Nonassembled human chorionic gonadotropin subunits and alphaalpha-homodimers use fast-track processing in the secretory pathway in contrast to alphabeta-heterodimers.

In multimeric glycoproteins, like glycoprotein hormones, mutual subunit interactions are required for correct folding, assembly, and transport in the secretory pathway. However, character and time course of these interactions need further elucidation. The influence of the glycoprotein hormone alpha-subunit (GPHalpha) on the folding of the human chorionic gonadotropin (hCG) beta-subunit (hCGbeta) in hCG alphabeta-heterodimers was investigated in [(35)S]Met/Cys-labeled JEG-3 cells. Completeness of disulfide bridge formation during the time course of folding was estimated by labeling with [(3)H]N-ethylmaleinimide of free thiol groups not yet consumed.

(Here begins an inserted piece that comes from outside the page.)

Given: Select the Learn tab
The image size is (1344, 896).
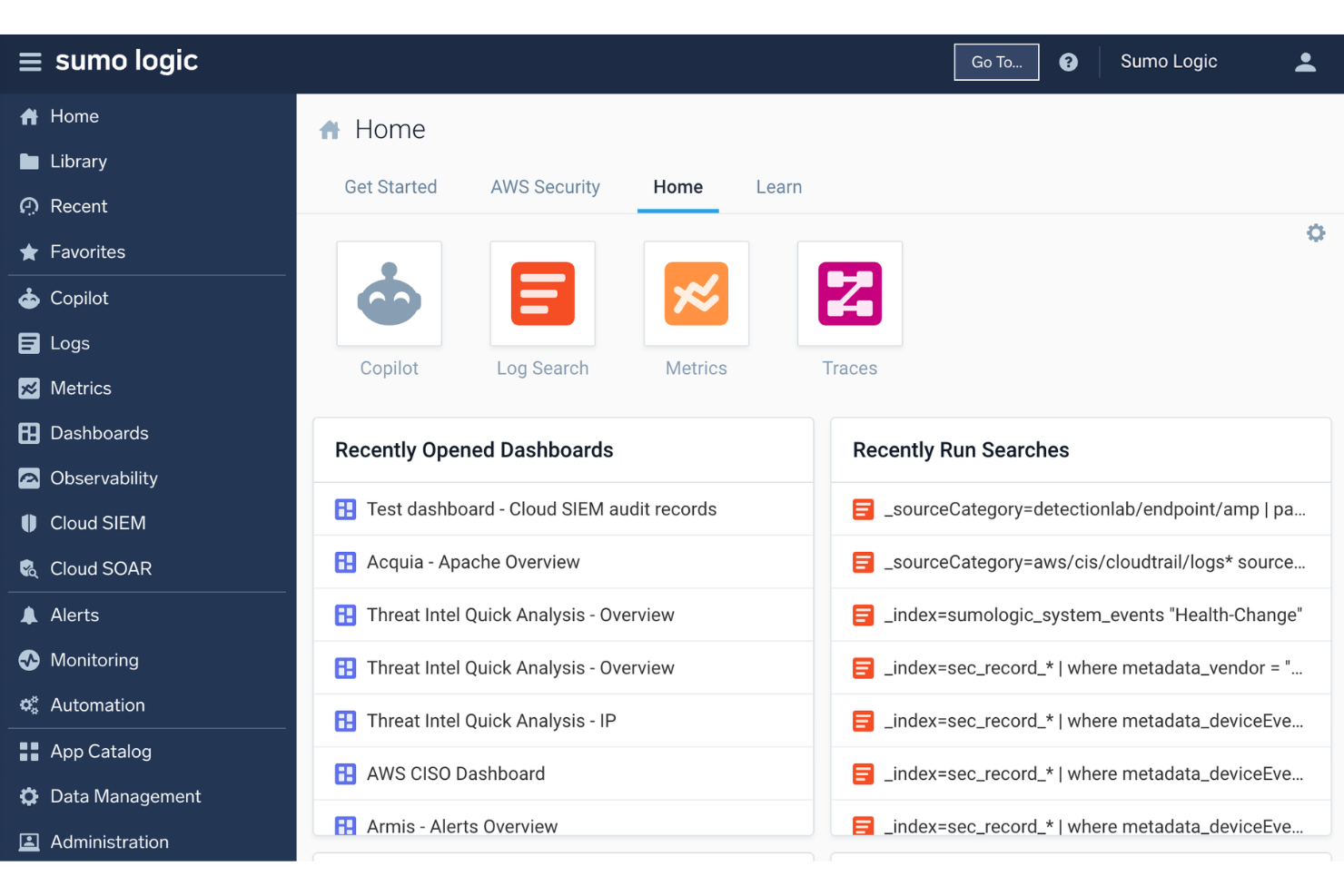Looking at the screenshot, I should [x=778, y=187].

Subunit association took place between immature hCGbeta (high (3)H/(35)S ratio) and almost completely folded GPHalpha. Analysis revealed a highly dynamic maturation process comprising of at least eight main hCGbeta folding intermediates (molecular masses from 107 to 28 kDa) that could be micro-preparatively isolated and characterized. These hCGbeta variants developed while being associated with GPHalpha. The 107-kDa variant was identified as a complex with calnexin. In contrast to hCG alphabeta-heterodimers, free nonassociated hCGbeta, free large GPHalpha, and GPHalphaalpha homodimers showed a fast-track-like processing in the secretory pathway. At 10 min before hCG secretion, sialylation of these variants had already been completed in the late Golgi, whereas hCG alphabeta-heterodimers had still not arrived medial Golgi. This shows that the GPHalpha in the hCG alphabeta-heterodimers decelerates the maturation of the hCGbeta portion in the heterodimer complex. This results in a postponed approval of hCG alphabeta-heterodimers by the endoplasmic reticulum quality control unlike GPHalphaalpha homodimers, free hCGbeta, and GPHalpha subunits.